▸ What the task asks
Lines before the one containing "[Expand sidebar category 'OPC-UA" are left out; that line and all after it, through the end of the records, must be transcribed exactly.

Extracted data entries:
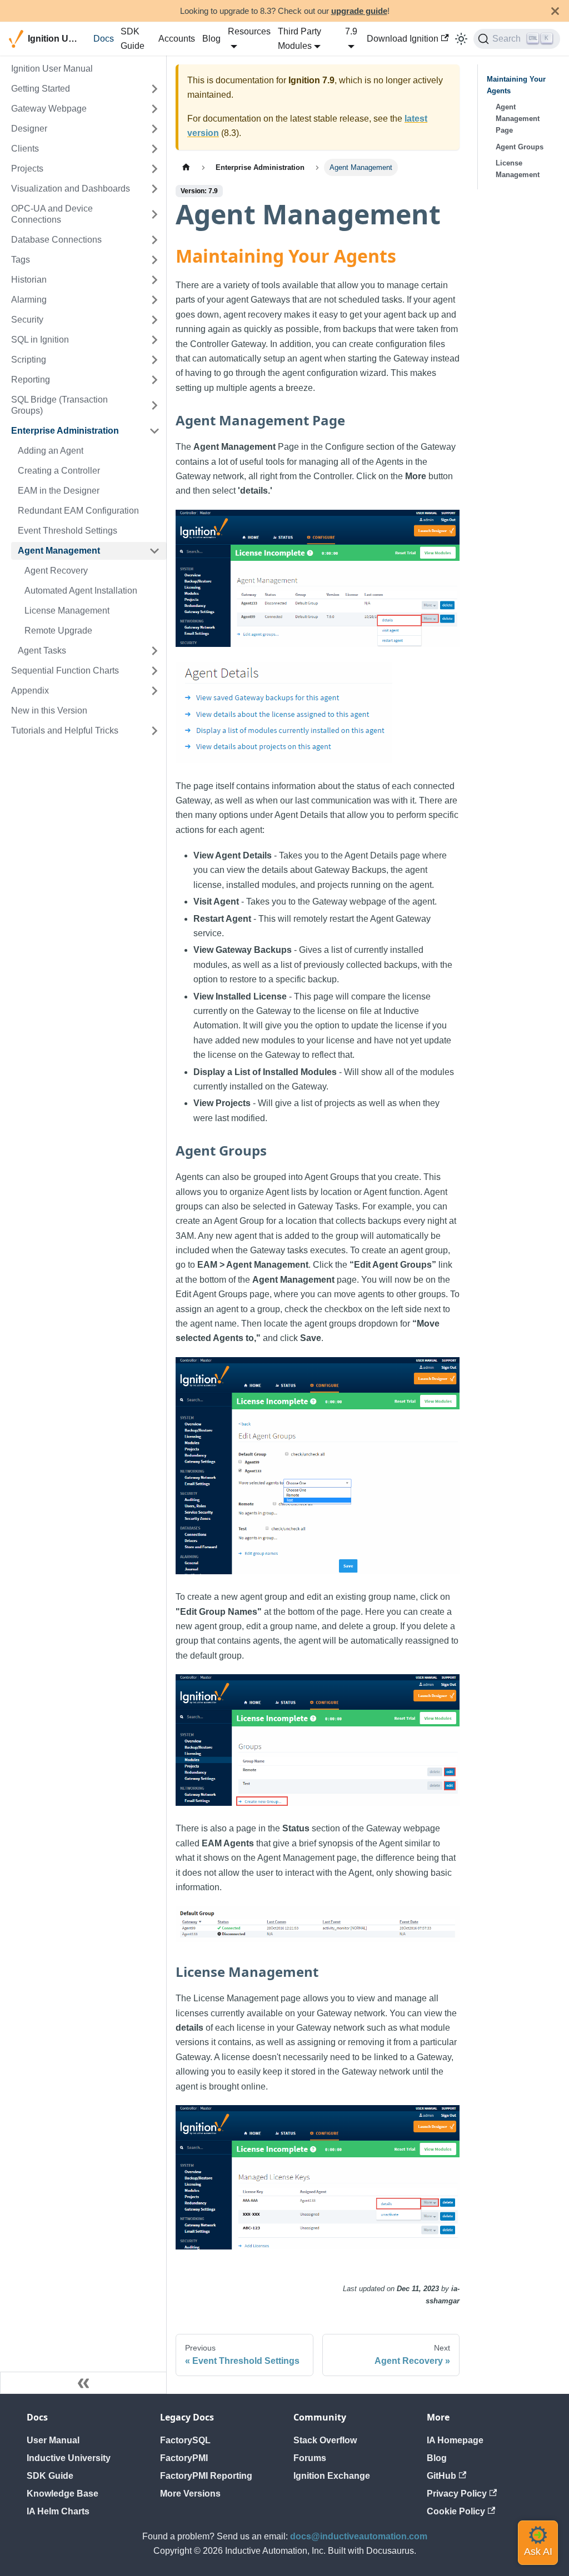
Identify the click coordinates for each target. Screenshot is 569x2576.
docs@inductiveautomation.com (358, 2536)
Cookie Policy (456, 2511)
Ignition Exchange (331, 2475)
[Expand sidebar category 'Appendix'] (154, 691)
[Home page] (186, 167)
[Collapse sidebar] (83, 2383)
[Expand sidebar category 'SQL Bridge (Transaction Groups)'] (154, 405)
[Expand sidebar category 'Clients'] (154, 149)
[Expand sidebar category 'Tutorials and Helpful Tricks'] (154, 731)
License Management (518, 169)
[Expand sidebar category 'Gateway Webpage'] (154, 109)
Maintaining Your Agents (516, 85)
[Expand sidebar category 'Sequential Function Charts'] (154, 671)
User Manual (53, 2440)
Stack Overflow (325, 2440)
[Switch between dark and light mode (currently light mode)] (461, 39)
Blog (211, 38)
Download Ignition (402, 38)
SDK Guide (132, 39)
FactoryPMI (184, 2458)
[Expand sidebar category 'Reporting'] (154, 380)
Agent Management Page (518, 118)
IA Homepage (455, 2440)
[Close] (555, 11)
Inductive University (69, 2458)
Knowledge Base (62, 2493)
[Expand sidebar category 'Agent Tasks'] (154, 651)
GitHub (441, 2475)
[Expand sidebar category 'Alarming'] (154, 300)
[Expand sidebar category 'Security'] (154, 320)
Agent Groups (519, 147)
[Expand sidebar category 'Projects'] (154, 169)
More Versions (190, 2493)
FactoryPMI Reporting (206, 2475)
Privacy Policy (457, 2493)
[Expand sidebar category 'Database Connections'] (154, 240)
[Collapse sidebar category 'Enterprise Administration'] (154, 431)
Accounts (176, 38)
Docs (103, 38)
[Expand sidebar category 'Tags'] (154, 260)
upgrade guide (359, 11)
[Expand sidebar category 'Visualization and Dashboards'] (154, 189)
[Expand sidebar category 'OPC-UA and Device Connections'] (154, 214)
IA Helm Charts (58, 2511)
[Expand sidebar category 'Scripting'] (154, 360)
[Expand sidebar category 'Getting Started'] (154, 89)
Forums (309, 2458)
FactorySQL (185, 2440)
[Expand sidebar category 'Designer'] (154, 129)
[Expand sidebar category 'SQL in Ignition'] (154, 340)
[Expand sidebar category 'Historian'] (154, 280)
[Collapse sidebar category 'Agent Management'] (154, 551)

▸ Problem solution
[Expand sidebar category 'OPC-UA and Device Connections'] (154, 214)
IA Helm Charts (58, 2511)
[Expand sidebar category 'Scripting'] (154, 360)
[Expand sidebar category 'Getting Started'] (154, 89)
Forums (309, 2458)
FactorySQL (185, 2440)
[Expand sidebar category 'Designer'] (154, 129)
[Expand sidebar category 'SQL in Ignition'] (154, 340)
[Expand sidebar category 'Historian'] (154, 280)
[Collapse sidebar category 'Agent Management'] (154, 551)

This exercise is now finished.